Design: We assessed contralateral breast cancer risk in women enrolled in the Nashville Breast Cohort diagnosed as having DCIS between 1950-2009, no prior history of IBC and at least contralateral remaining breast tissue. Laterality, cancer type, cancer grade and time to cancer diagnosis were correlated with survival.

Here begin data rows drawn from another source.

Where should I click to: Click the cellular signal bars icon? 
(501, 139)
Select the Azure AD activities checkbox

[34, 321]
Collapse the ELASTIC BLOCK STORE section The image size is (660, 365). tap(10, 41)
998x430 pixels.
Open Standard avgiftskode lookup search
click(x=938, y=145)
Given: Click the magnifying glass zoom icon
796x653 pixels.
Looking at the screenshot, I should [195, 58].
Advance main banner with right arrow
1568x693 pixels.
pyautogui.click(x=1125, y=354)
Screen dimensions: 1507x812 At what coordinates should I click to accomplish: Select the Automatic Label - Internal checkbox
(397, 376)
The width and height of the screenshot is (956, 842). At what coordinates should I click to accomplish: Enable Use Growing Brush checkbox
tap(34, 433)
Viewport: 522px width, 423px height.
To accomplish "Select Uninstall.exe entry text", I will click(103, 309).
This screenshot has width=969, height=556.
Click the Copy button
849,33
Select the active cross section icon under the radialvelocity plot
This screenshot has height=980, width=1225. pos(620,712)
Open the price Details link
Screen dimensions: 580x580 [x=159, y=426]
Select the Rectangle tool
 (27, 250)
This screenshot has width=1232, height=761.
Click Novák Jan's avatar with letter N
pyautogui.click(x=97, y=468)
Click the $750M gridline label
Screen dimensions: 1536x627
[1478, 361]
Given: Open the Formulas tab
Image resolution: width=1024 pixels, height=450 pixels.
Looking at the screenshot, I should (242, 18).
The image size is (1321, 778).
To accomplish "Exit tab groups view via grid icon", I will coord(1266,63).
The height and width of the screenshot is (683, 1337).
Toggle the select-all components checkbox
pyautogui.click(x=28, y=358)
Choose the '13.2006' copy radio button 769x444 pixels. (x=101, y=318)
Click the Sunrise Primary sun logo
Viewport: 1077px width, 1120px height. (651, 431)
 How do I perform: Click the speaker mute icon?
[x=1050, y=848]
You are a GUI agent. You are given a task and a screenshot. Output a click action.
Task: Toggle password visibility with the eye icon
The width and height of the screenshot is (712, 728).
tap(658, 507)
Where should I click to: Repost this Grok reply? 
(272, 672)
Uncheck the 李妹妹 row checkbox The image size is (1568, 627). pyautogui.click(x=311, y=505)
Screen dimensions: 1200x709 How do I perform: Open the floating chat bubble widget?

Results: Among 288 women with a diagnosis of DCIS and available follow-up, 41 (14%) developed a subsequent IBC in either breast at an average of 8 years (range 1-42 yrs) and 14 (4.8%) developed a second DCIS in either breast at an average of 8 yrs (range 2-25 yrs) after their original DCIS diagnosis. Laterality of IBC: 29 (10%) ipsilateral, 9 (3.1%) contralateral, 3 unknown. Laterality of second DCIS: 7 (2.4%) ipsilateral, 6 (2.1%) contralateral, 1 unknown. The average time to ipsilateral IBC was 8.9 yrs (range 1-42) vs. 5.2 yrs (range 1-14) for contralateral IBC. The average time to ipsilateral DCIS was 7 yrs (range 3-25) vs. 4.2 yrs (range 3-6) for contralateral DCIS. There was no apparent relationship between the type and grade of the initial DCIS and the contralaterally-occurring IBC or second DCIS. The grade of the ipsilaterally-occurring IBC and second DCIS generally paralleled grade of the original DCIS. There were 7 breast cancer deaths among women developing ipsilateral IBC but none in the women with contralateral IBC.
Conclusions: The risk of contralateral IBC following a diagnosis of DCIS in this population based cohort (3%) is less than one third that of ipsilateral risk (10%) but with an earlier occurrence. Interestingly, the risk of contralateral DCIS (2.4%) was approximately the same as ipsilateral DCIS (2.1%), likely the result of greater tendency to treat the incident DCIS by mastectomy in the early years of this study. We found risk of contralateral IBC following a diagnosis of DCIS to be 0.22% per year. This rate is comparable to the 0.34% yearly incidence rate in the general population, and our data suggest prophylactic contralateral mastectomy following a diagnosis of DCIS provides no survival advantage.